W.G. Sebald & Patience

For me, the eyes of W.G. Sebald may convey as much about this particular author’s work as any literary analysis or critical description…melancholy, gentleness, erudition. Some of the comfort one is afforded when immersed in a book of Sebald’s may be attributed to a vaguely felt resonance of one’s own nebulous melancholy with that which pervades the books. Such is my experience at least.

Wherever readers and admirers of W.G Sebald encounter those who have yet to read him a familiar struggle invariably takes place, an effort to convey a reasonably true, reasonably informative, reasonably useful description of Sebald’s books. So singular in nature are they that the task is daunting. In the artful and innovative documentary about Sebald, Patience (After Sebald) a publisher relates an anecdote about a meeting with Sebald prior to publication, in which Sebald explained that he preferred his volume be marketed with a classification in every available category. The publisher informed him that the folks in marketing preferred a limit of four.  Whether Sebald was serious or not he had a point. The books make an authentic claim to being fiction just as well as non-fiction, to being history, memoir, ethnography, architecture, geography, travel and zoology even. Really.

Yet, if this makes the books sound stuffy or pedantic they aren’t. For all their uniqueness they could not be father away from anything as self-consciously grandiose as experimental, and are in no way abstruse or god forbid avant-garde.  They are as earnest as their author’s face and as gentle as the man. The focus of Patience,  an unconventional documentary whose structure  somewhat  approximates that of the books,  focusses on an early work, The Rings of Saturn, in which a narrator, fresh from some distressing event or period of personal trial decides to take a walking tour of East Anglia (the locale where Sebald lived and taught) a marshy area of coastal England.

####

*Instruction*.
Reproduce the passage from the piece on W.G. Sebald, starting with "Yet, if this" and going on through "of coastal England.". None of the lines below have any bearing on this.

*Provided material*.
####

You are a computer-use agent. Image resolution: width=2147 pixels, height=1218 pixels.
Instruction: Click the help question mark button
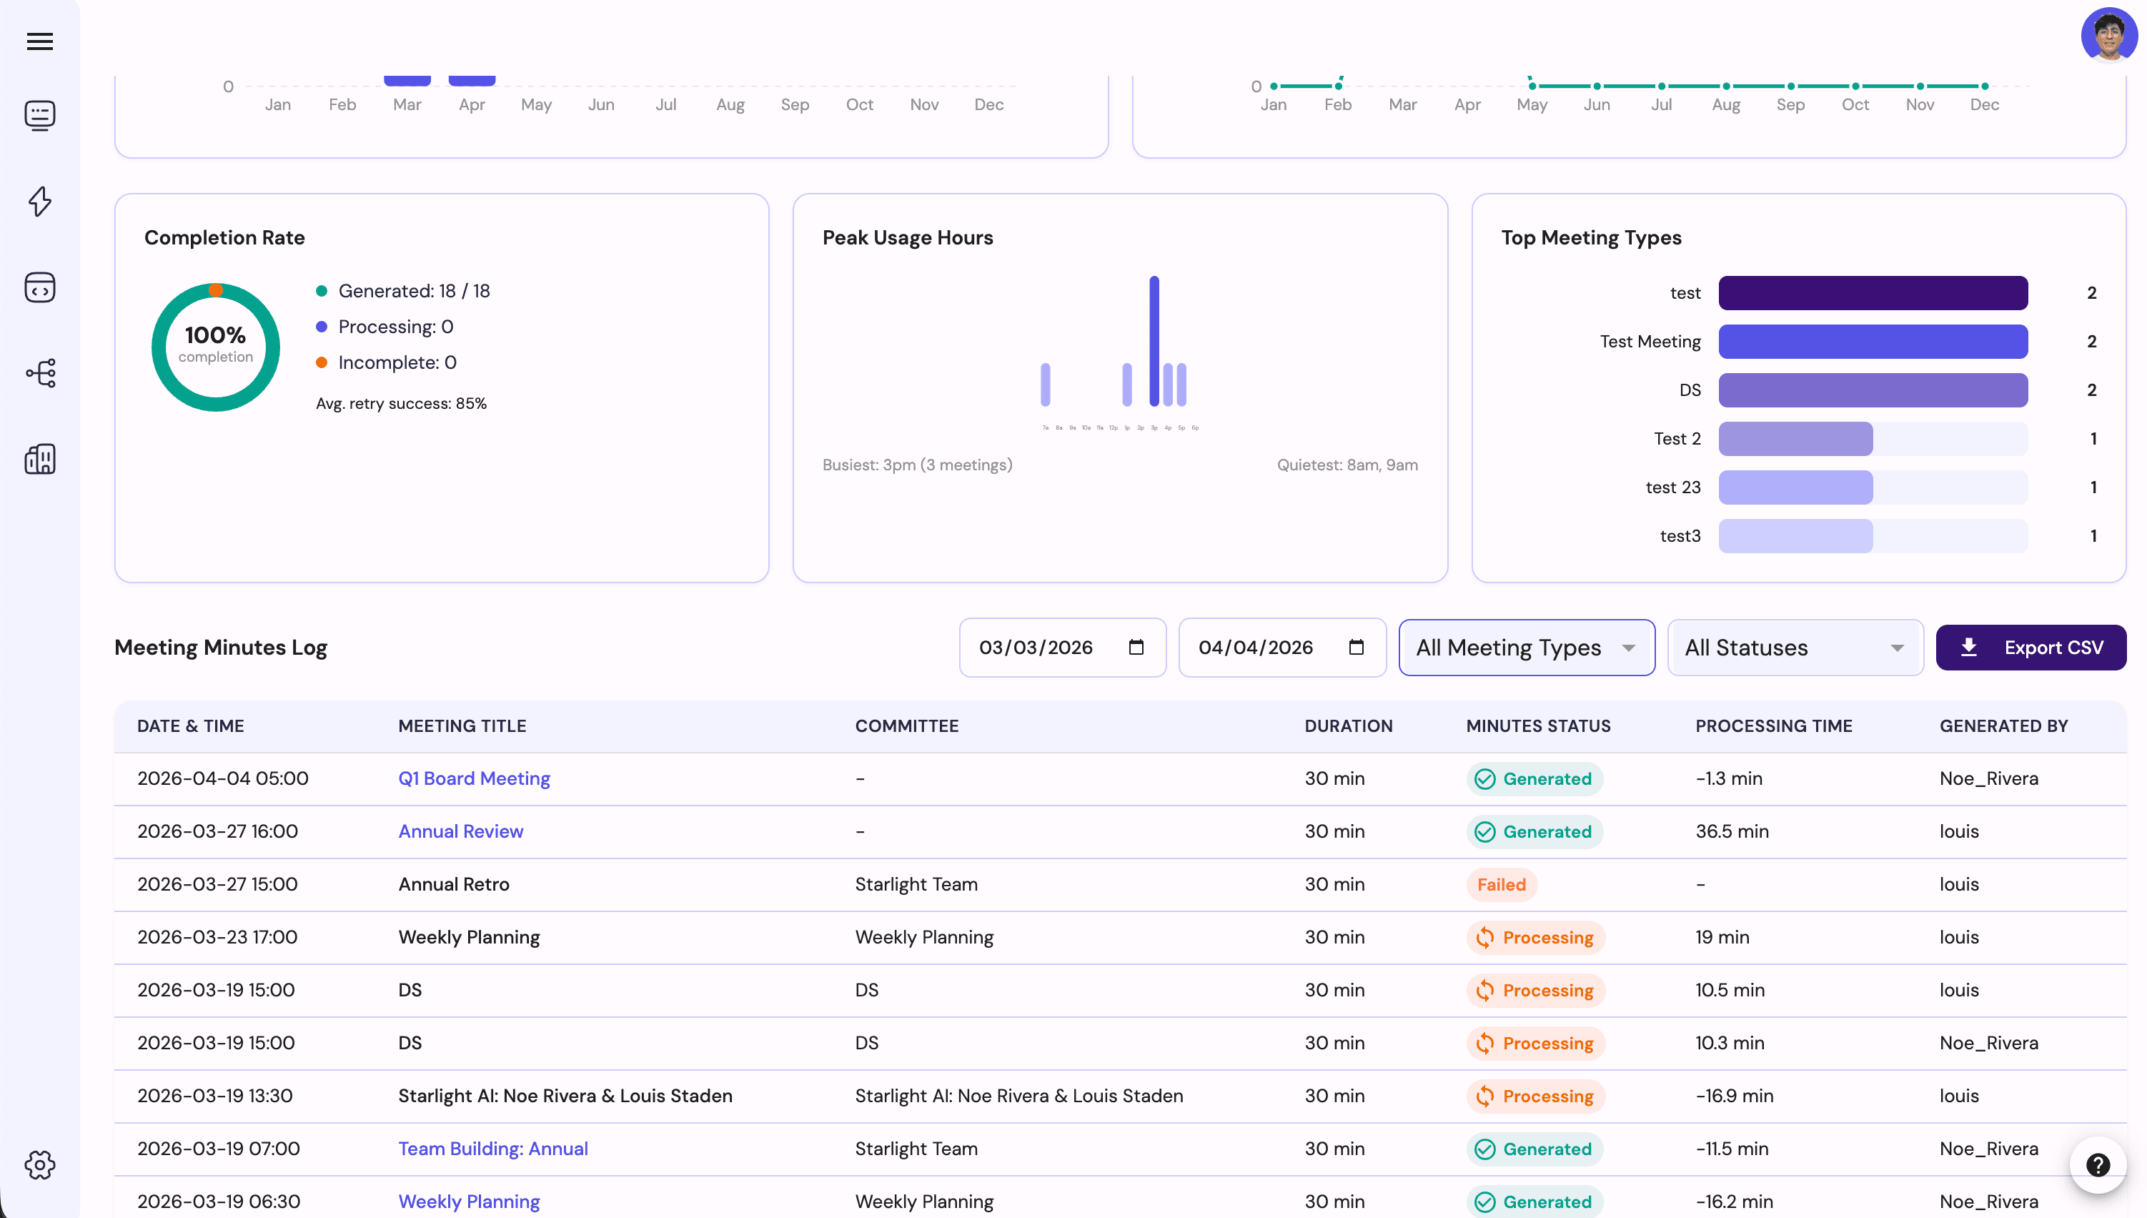pos(2097,1164)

####

*Output below*.
Yet, if this makes the books sound stuffy or pedantic they aren’t. For all their uniqueness they could not be father away from anything as self-consciously grandiose as experimental, and are in no way abstruse or god forbid avant-garde.  They are as earnest as their author’s face and as gentle as the man. The focus of Patience,  an unconventional documentary whose structure  somewhat  approximates that of the books,  focusses on an early work, The Rings of Saturn, in which a narrator, fresh from some distressing event or period of personal trial decides to take a walking tour of East Anglia (the locale where Sebald lived and taught) a marshy area of coastal England.